Copy out the stretch of the listing from the line containing "Where should I click to: Click the heading L'ANAMORPHALE?" through the line containing "Pick the 10.20", with every line kept whole. Add -16 to each coordinate in the answers.

** Begin Material **

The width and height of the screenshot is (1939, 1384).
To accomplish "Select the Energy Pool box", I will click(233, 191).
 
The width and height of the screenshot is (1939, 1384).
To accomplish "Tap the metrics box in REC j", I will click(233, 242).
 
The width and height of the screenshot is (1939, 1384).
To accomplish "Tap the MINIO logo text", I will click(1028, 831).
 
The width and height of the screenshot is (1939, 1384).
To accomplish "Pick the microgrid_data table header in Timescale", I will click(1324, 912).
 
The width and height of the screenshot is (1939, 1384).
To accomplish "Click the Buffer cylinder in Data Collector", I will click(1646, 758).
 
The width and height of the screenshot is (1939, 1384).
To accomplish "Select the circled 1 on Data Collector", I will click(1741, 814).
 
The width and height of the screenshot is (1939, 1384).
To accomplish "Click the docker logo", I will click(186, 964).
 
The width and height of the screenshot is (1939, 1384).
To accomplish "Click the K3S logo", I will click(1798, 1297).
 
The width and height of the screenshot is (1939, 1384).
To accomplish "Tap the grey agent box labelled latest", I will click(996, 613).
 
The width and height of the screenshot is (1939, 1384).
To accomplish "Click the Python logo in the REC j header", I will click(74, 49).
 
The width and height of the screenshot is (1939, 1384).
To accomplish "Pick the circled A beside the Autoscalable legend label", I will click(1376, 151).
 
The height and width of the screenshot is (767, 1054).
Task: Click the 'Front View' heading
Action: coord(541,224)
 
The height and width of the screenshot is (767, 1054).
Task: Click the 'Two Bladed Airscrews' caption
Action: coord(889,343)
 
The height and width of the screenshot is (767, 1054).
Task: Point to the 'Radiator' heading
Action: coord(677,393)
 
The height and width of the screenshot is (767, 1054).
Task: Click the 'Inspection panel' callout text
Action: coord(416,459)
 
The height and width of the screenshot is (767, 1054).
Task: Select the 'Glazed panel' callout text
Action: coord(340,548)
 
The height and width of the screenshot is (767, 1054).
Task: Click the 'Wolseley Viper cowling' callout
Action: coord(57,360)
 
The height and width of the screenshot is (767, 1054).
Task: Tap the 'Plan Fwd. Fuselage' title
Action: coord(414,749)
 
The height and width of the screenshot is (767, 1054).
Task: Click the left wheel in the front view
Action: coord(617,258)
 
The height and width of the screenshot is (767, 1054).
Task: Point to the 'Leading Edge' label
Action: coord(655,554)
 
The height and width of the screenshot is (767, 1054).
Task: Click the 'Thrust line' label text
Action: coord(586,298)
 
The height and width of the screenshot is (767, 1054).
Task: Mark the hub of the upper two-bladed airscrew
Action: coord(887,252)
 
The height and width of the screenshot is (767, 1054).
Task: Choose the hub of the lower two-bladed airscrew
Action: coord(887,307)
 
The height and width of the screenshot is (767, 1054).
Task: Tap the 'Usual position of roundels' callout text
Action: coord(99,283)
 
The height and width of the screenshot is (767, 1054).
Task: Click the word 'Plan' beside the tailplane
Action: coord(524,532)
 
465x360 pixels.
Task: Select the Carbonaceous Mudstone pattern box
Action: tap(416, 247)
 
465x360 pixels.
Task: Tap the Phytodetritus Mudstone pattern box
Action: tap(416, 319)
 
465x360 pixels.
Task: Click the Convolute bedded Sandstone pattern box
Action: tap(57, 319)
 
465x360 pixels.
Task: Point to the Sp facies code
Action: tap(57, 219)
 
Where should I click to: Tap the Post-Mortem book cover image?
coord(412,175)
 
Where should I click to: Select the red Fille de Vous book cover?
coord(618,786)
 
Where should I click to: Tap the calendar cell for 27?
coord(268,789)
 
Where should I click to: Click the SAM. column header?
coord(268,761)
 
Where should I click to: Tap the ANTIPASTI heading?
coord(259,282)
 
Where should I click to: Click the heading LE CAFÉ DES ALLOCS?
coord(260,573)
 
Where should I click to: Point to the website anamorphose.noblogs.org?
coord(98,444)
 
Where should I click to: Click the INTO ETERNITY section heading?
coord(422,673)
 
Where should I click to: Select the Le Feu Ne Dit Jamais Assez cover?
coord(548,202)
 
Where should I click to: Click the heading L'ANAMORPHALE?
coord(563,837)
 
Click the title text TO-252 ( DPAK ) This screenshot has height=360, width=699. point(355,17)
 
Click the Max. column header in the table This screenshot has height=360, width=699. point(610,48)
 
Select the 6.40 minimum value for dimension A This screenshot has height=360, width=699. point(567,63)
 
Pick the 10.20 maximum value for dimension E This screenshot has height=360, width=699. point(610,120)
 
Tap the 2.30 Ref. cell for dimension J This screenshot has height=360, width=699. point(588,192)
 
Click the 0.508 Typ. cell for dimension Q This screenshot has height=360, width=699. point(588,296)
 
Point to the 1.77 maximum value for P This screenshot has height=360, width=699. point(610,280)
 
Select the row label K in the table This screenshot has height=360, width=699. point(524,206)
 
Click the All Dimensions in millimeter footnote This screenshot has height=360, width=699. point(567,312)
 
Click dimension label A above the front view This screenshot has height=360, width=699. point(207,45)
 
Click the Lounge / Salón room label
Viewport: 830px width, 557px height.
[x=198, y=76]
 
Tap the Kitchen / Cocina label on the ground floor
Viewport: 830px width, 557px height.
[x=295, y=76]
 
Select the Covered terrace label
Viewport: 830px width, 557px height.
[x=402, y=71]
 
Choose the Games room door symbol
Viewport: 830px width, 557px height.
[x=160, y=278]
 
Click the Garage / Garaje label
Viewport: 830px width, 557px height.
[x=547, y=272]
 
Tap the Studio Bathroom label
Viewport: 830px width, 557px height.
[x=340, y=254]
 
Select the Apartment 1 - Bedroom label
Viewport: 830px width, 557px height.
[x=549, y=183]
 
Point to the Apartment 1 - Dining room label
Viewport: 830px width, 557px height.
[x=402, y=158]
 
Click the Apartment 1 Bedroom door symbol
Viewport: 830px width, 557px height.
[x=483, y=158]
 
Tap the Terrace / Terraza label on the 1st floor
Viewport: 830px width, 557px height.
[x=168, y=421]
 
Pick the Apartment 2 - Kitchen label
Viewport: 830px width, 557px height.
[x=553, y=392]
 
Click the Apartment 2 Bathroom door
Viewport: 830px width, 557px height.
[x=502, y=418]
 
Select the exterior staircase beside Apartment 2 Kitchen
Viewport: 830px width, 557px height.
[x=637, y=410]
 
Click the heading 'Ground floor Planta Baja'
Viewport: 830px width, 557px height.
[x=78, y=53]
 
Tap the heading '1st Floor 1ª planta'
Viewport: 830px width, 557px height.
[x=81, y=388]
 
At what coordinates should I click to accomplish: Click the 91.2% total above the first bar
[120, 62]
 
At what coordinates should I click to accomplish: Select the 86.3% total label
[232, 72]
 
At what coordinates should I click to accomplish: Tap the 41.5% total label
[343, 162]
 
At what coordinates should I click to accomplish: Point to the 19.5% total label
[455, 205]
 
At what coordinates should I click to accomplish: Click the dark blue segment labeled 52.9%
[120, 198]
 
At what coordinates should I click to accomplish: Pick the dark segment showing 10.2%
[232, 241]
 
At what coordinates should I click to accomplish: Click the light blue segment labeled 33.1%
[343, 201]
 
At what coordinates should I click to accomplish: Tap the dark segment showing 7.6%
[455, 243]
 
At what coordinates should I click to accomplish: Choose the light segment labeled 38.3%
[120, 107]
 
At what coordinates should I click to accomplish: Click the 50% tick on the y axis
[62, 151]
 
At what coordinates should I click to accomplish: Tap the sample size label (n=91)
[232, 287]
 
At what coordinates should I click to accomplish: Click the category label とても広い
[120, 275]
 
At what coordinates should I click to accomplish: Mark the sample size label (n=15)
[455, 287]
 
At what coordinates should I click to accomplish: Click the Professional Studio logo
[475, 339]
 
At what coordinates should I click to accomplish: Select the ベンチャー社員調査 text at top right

** End Material **

● Solution to this exercise
Where should I click to: Click the heading L'ANAMORPHALE?
coord(547,821)
 
Click the title text TO-252 ( DPAK ) This screenshot has height=360, width=699. point(339,1)
 
Click the Max. column header in the table This screenshot has height=360, width=699. point(594,32)
 
Select the 6.40 minimum value for dimension A This screenshot has height=360, width=699. point(551,47)
 
Pick the 10.20 maximum value for dimension E This screenshot has height=360, width=699. point(594,104)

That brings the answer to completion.